At its Google Cloud Next conference in San Francisco today, Google announced the launch of a machine learning startup competition, the winner of which will receive cloud credits and $1 million from well-regarded Silicon Valley venture capital firms.
The program is open to startups in the U.S. that have raised less than $5 million and use machine learning software, in any industry vertical. Entrants’ use of the Google Cloud Platform public cloud infrastructure is “encouraged but not required,” according to the application form.
The winning startup gets $1 million in Google Cloud Platform credits, which can cover the cost of computing and storage services as well as fully managed machine learning tools. Employees will get G Suite subscriptions, which includes Gmail, Google Drive, Google Calendar, and other applications — and Google engineers will help startup employees improve their machine learning models.
Additionally, Data Collective and Emergence Capital will offer to invest $500,000 in the winning startup, said Alison Wagonfeld, chief marketing officer for the Google Cloud. Andreessen Horowitz, Greylock Partners, GV (formerly Google Ventures), Kleiner Perkins Caufield & Byers, and Sequoia Capital are also “providing support in connection with this competition,” Wagonfeld said.
Google will give cloud credits to runners-up and finalists as well.

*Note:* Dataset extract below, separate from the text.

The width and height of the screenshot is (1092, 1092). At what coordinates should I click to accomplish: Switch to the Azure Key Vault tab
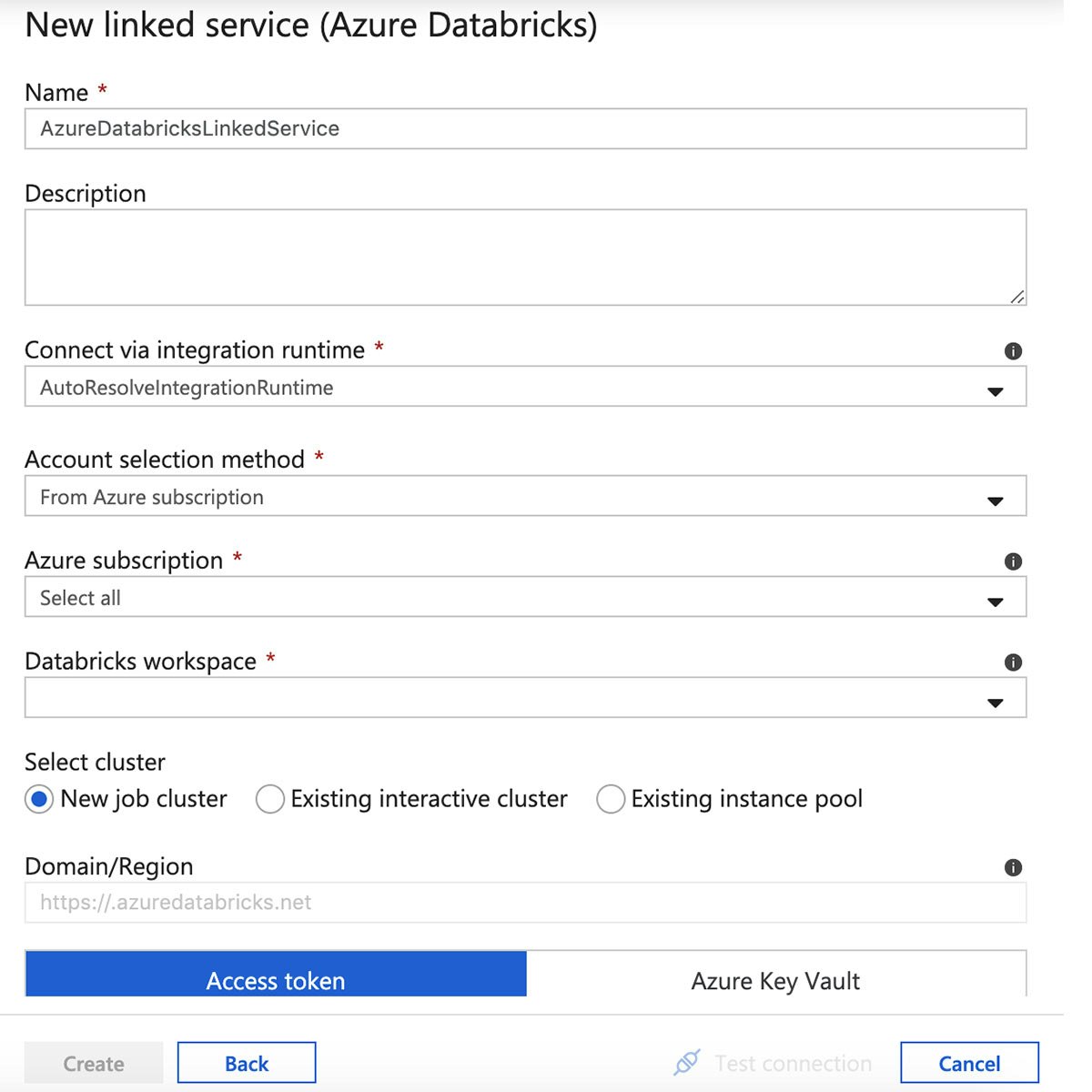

The program might well lead some early-stage startups to consider building on Google Cloud instead of, or in addition to, Amazon Web Services (AWS), the leading public cloud. This contest comes almost three years after Google started offering some startups $100,000 in cloud credits. Amazon Web Services and Microsoft Azure also try to lure qualifying startups with cloud credits, typically in association with accelerator programs like Y Combinator. Emergence Capital in 2015 joined up with Bessemer Capital to invest in startups building on top of Box’s software.
Applications are due by April 16; finalists will be chosen in June, and a final pitch-off will be held in the summer.